Allan’s impromptu choice to play the supermodel—sometimes referred to as “a woman,” as Janet Maslin described the role in her
New York Times
review of the film—impressed the Village People. The actress’s mildly risqué screen persona preceded her and she certainly seemed like a fun, good-old party girl that five, if not six, gay men could relate to.
How much fun the Village People did not know until they performed at Madison Square Garden, a venue of 17,000 seats, which, to Allan’s promoter eyes, made it the ideal place to announce his
Discoland
cast. Before entering the Garden, Allan saw a sign for the new Broadway play
The Elephant Man
. He scrunched up his face. “What’s
that
about?” he asked Bruce Vilanch.
“It’s a play about the ugliest man in the world” came the reply.
Allan let out a whiff of disgust. “Good, I won’t turn it into a movie.”
He entertained more attractive plans.
The Garden gig came near the end of the Village People’s 1979 national tour—one that had already taken them to forty-six cities in a fast, if not numbing, fifty-four days. The Village People looked dead on arrival at Madison Square Garden, but nonetheless anticipated with excitement their first movie, even if it left them only a short two-week break between their tour schedule and the first day of filming. Backstage at the Garden, Allan took the opportunity not only to introduce them to Valerie Perrine and Bruce Jenner but to hand each of the six men his own copy of the long-awaited
Discoland
script. The words “By Allan Carr and Bronte Woodard” were nearly as large as the title itself.

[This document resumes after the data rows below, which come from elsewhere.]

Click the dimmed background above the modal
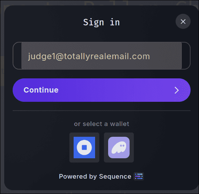The height and width of the screenshot is (194, 199). point(99,2)
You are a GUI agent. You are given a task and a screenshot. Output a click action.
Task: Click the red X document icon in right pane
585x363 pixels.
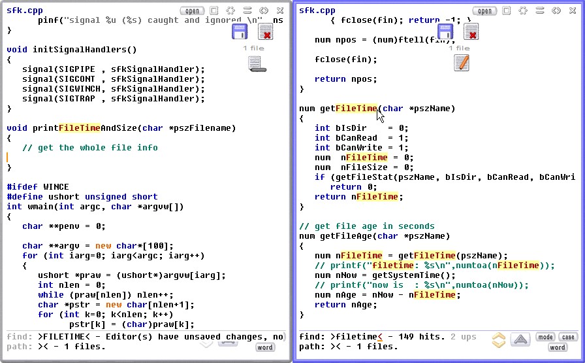(471, 31)
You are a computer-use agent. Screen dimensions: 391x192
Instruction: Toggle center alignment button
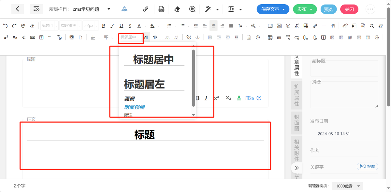[213, 26]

The Village People collectively dropped their scripts when Allan introduced Perrine. “Valerie turned around, bent over, and mooned us,” Hodo says. “She had on a g-string.” Yes, this would be a fun shoot.
“Valerie scared the shit out of Bruce Jenner,” says his then-publicist, Kathy Berlin. “Bruce had never kissed anyone onscreen. He hadn’t spent any time around gays. This movie was really out of his element.”

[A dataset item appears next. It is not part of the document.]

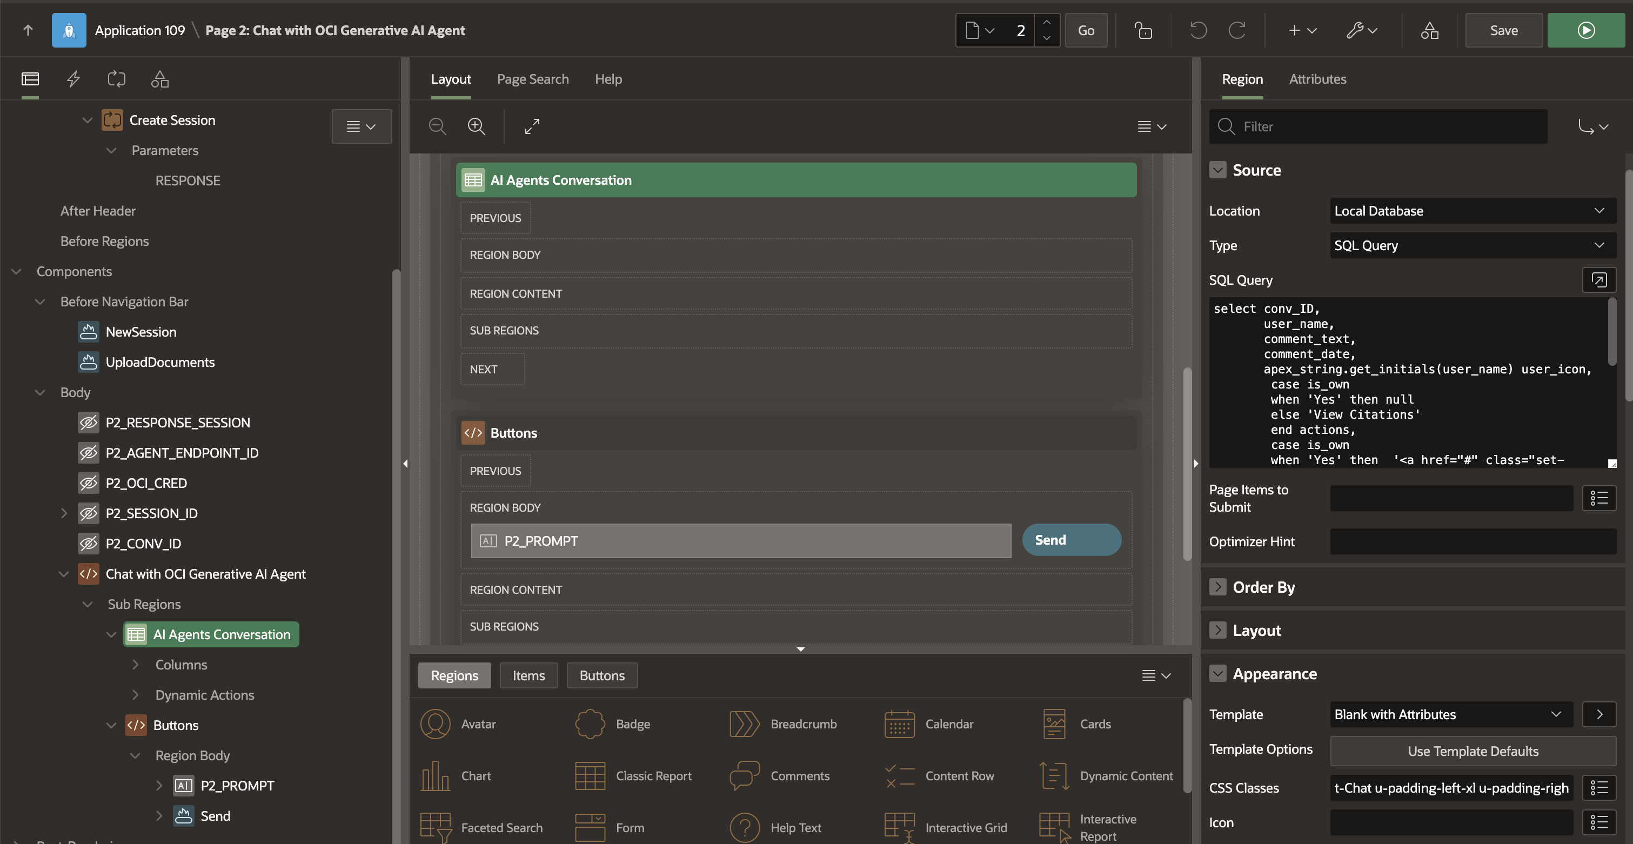Click the Undo icon
The width and height of the screenshot is (1633, 844).
coord(1197,30)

The plan that evening was for Allan to introduce his
Discoland
cast during the intermission at the Garden. If Allan was the showman, Perrine was the showgirl, who, once again, did not disappoint. Just before she took the stage to greet the Village People’s many adoring fans, “She tweaked her nipples so that they stood up through her dress,” says Hodo. The effect may have been lost on many in the crowd that night, but not on those who mattered most. “It was driving our roadies crazy,” says Hodo.

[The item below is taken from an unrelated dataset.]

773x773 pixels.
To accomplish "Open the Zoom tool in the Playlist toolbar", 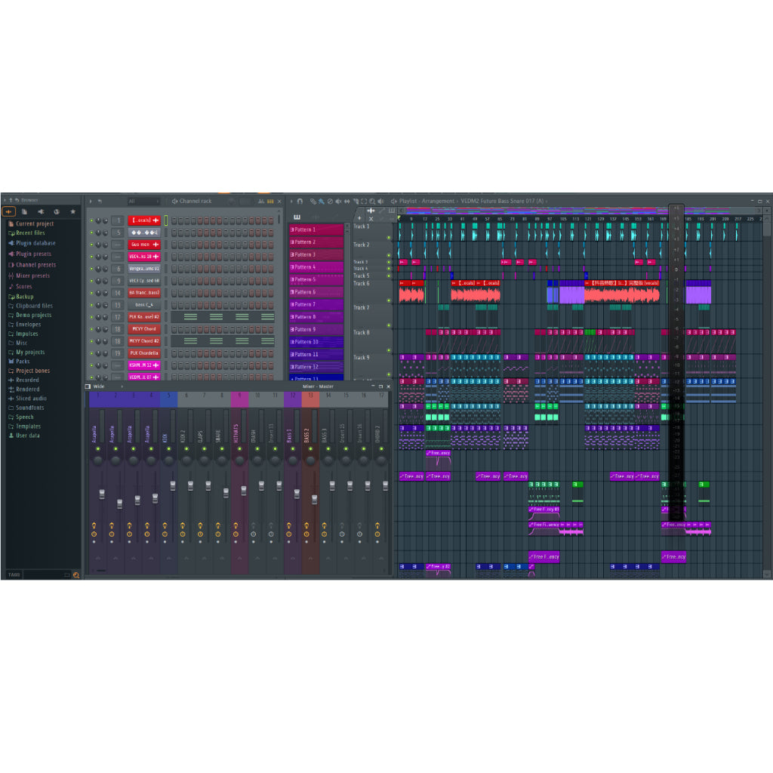I will [x=373, y=202].
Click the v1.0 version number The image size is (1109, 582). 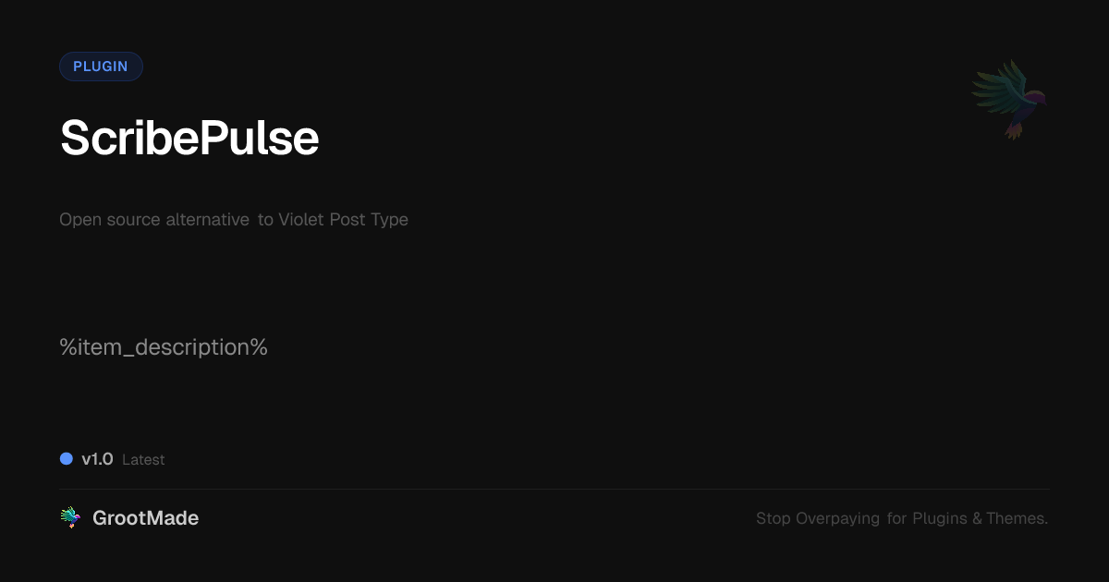(x=97, y=459)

Crazy, too, was Allan, who genuinely loved the Village People. He couldn’t believe the audience’s ovation for each and every number they performed. “Wow!” he exclaimed afterward. “You guys are more popular than Farrah Fawcett!”
More than ready to unwind, the Village People took to their respective hotel suites after the show, ready to hunker down with a good script, in this case, Allan Carr and Bronte Woodard’s
Discoland
screenplay. They couldn’t wait to see what the genius behind
Grease
had wrought this time. During their many, many evenings on the road, the six men had often dreamed about the kind of movie they wanted to headline. They batted around various story lines, but the concept they liked best was to play vampires—vampires who would perform their disco show in a different town every night, and when they left the next morning, a dozen dead bodies trailed their tour bus. They even had thought about what
they’d wear: “Red, white, and blue costumes with lots of stars and stripes,” says Hodo.